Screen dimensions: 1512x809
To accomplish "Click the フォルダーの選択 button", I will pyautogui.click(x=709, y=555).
________________
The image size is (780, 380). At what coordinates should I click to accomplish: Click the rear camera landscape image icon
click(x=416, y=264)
________________
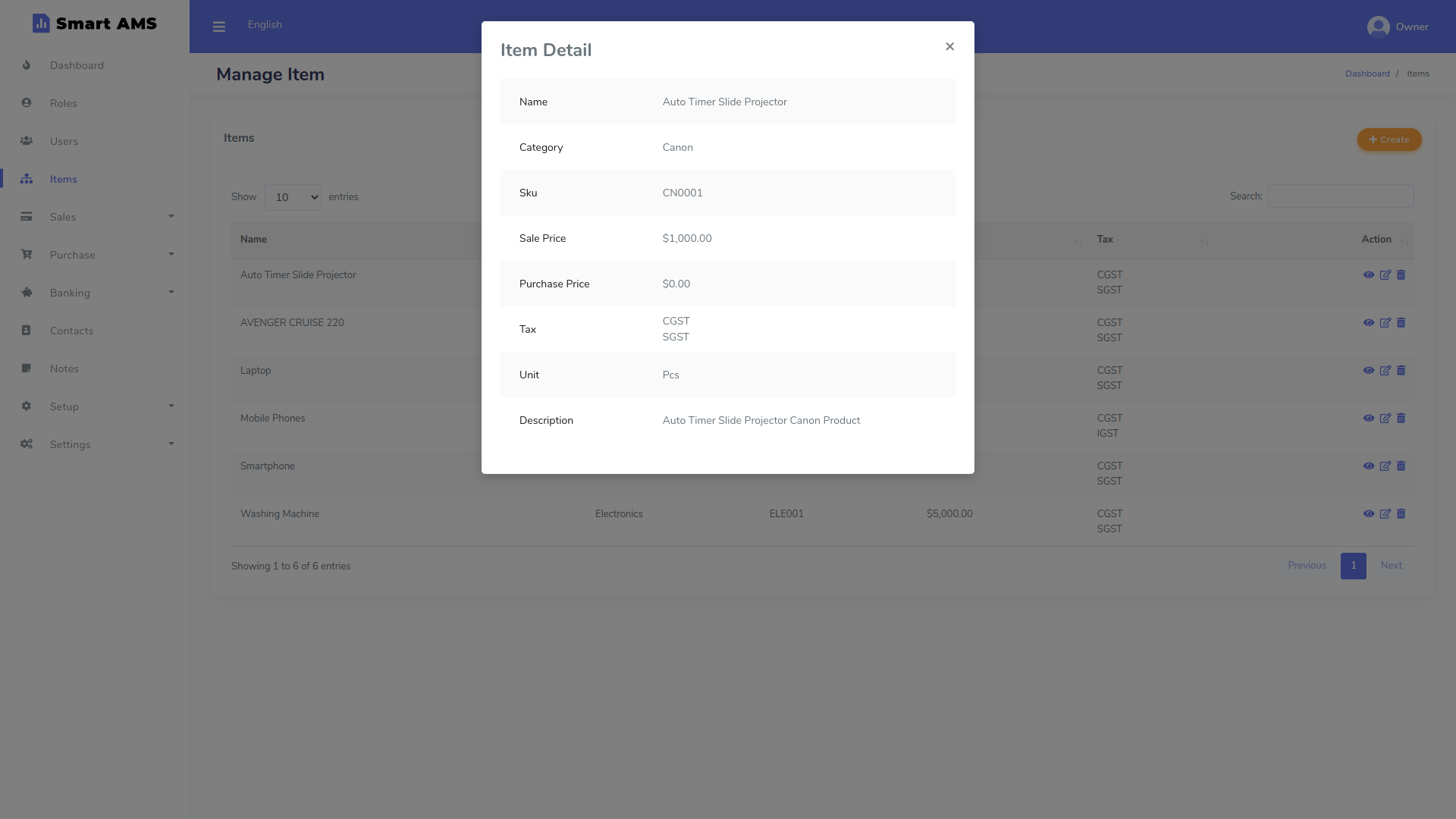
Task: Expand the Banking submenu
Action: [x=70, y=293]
________________
### [TASK INSTRUCTIONS]
Render the data between the lines containing "Screen dimensions: 1512x809" and "will pyautogui.click(x=709, y=555).", inclusive, as a two-column CSV headed input and output. Give one row per answer, with the text that precedes the answer under input and the answer under output, each value in a quoted field and any line breaks replaced by spaces.

### [RESPONSE]
input,output
"Screen dimensions: 1512x809 To accomplish ""Click the フォルダーの選択 button"",","I will pyautogui.click(x=709, y=555)."